Surgery

Sex affirmation surgery is not just one surgery. It is a series of surgeries.

There are a number of different options for your sex affirmation surgery, as well as a growing number of techniques being performed around the world. You need to research all your options (surgeries, surgeons, costs and techniques) carefully to be sure you will get the results you want to have.

Evidence shows there is a high level of satisfaction for the outcome of sex affirmation surgery (Green and Fleming, 1990). There are a number of factors that contribute to your long term satisfaction. These include general health, success of the surgical procedures as well as family and social support.
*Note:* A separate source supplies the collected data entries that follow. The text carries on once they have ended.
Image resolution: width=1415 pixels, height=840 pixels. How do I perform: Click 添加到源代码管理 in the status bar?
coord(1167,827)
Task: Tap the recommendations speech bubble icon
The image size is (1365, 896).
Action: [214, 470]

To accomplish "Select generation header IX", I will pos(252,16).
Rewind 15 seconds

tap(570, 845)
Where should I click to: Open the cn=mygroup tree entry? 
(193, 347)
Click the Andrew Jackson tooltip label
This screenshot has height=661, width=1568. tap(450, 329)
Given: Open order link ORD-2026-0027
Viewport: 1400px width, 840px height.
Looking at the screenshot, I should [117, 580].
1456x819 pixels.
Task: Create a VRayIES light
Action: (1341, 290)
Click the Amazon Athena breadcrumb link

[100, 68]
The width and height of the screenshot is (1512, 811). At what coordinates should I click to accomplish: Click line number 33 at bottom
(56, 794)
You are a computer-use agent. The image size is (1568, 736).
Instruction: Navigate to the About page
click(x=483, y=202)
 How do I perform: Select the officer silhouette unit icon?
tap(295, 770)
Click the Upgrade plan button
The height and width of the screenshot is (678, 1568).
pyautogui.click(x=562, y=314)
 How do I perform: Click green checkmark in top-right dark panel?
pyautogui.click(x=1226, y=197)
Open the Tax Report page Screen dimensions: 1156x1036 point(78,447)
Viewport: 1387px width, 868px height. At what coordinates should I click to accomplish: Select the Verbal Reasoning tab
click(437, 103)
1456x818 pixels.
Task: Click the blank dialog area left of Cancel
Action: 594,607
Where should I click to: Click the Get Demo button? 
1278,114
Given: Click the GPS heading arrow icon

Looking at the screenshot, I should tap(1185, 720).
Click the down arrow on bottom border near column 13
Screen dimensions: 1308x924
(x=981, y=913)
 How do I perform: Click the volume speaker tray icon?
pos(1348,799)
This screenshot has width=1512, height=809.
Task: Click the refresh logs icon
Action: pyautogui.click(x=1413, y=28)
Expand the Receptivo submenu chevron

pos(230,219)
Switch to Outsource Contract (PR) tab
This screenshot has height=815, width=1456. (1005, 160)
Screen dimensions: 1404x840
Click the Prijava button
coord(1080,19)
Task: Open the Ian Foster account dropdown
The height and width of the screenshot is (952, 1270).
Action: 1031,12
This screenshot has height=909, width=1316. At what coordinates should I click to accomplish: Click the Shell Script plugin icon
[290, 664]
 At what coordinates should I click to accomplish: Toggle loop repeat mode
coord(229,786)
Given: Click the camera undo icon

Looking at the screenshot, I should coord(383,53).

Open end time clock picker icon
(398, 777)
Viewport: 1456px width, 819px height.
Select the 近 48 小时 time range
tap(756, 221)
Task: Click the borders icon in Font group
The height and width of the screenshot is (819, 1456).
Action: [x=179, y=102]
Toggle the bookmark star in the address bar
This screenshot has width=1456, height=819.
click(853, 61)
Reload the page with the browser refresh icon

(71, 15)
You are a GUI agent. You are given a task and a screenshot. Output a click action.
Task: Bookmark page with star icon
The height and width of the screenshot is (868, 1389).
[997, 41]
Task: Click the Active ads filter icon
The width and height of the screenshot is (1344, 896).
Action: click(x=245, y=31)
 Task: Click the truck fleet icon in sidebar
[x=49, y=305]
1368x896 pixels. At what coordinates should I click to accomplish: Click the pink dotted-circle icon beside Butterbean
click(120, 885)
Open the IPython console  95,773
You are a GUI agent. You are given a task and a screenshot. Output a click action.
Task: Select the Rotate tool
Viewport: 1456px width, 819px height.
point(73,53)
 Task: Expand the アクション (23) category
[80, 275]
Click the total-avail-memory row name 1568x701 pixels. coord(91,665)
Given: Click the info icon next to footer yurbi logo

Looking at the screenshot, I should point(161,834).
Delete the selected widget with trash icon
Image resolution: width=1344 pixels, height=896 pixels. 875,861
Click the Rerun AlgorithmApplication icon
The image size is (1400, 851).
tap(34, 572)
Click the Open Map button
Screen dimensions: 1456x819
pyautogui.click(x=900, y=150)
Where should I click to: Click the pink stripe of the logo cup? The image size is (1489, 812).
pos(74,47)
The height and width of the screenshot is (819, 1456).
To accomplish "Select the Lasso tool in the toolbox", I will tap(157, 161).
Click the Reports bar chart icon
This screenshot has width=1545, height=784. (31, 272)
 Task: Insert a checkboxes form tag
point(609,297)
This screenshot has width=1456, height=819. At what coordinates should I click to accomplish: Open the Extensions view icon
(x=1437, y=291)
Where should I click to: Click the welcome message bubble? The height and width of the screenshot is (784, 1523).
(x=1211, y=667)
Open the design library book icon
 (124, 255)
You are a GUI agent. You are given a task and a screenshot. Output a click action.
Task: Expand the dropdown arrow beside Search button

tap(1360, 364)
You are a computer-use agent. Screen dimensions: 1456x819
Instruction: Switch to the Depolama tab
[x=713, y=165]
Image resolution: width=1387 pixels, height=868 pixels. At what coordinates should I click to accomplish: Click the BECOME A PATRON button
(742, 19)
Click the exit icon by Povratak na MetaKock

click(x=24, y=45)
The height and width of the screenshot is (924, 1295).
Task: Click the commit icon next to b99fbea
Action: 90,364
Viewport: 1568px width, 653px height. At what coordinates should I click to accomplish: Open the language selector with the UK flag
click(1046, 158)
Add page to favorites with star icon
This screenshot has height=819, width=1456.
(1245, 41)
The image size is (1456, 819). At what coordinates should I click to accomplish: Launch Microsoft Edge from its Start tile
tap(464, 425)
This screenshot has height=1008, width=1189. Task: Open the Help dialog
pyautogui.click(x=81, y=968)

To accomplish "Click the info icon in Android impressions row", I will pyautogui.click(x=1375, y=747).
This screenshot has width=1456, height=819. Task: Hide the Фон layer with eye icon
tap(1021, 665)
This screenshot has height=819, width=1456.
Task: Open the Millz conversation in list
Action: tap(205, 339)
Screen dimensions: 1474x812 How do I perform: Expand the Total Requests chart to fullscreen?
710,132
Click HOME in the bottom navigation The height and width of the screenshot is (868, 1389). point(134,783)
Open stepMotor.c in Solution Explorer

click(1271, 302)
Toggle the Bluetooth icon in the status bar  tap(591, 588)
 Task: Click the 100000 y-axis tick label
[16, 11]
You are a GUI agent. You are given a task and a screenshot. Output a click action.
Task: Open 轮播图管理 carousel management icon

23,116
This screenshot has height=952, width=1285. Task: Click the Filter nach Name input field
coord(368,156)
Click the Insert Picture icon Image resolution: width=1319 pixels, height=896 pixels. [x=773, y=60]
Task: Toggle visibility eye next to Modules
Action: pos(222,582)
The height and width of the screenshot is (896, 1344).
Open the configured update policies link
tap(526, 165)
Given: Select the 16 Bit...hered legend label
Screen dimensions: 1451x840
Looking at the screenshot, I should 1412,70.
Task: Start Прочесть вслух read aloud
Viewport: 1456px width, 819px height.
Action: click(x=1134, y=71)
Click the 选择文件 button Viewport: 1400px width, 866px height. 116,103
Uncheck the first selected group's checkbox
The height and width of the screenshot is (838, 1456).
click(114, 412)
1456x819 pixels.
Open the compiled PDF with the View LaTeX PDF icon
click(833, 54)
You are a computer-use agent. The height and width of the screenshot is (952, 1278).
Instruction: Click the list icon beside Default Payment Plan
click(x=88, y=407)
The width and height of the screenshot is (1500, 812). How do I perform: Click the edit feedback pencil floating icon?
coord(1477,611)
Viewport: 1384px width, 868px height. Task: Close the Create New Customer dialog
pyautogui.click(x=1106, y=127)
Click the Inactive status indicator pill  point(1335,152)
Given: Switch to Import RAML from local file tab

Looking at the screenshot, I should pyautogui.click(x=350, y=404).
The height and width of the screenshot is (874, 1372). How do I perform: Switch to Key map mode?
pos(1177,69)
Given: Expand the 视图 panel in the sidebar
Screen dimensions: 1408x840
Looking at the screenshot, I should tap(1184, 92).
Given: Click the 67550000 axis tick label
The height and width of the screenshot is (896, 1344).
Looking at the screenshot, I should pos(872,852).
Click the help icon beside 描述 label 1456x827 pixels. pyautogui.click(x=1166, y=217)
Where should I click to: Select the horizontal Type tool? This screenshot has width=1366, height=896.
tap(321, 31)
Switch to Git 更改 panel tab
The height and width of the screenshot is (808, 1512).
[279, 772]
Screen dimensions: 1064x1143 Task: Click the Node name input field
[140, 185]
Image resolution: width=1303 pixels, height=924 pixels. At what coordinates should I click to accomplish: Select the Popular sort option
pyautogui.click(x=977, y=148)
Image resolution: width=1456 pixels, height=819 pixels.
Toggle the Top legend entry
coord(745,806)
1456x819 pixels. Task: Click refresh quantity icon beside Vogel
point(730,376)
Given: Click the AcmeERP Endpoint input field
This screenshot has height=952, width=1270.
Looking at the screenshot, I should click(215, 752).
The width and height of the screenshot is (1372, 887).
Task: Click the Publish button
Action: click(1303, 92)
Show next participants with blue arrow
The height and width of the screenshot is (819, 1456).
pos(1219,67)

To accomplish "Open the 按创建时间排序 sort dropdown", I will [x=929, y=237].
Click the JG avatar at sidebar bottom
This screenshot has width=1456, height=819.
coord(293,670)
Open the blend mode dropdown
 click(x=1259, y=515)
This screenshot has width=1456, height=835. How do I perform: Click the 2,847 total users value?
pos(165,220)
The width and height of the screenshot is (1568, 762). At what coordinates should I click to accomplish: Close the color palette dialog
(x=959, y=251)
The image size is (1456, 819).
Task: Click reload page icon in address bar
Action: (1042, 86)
To get started with surgery, you will need to think about paying for surgery. Medicare will cover some parts of the costs for Australian residents. If you intend to have surgery, it is recommended you get health insurance as soon as you can.

You will need a couple of appointments with the surgeon you choose and ask them what they need from you to consider you for surgery. Every surgeon you visit will require a separate referral from your GP.

Male sex-affirmation surgeries can be broken down into three broad areas:

  1. chest reconstructive surgery (also called ‘top surgery’),
  2. reproductive surgery (also called hysterectomy and bilateral oophorectomy) and
  3. genital reconstructive surgery (also called ‘lower surgery’).

Chest Reconstructive Surgery

Reproductive Surgery

This is removal of the female reproductive organs (hysterectomy and bilateral oophorectomy). Reasons for total hysterectomy include no longer having these ‘female’ organs in your body; it removes your risk of uterine, ovarian or cervical cancer; and you won’t need any pap smears or pelvic exams.

Genital Reconstructive Surgery

The surgical procedures to create male genitalia, can involve a combination of one or more of the following (also called ‘lower surgeries’): metoidioplasty, scrotoplasty, urethroplasty, testicular prostheses and phalloplasty.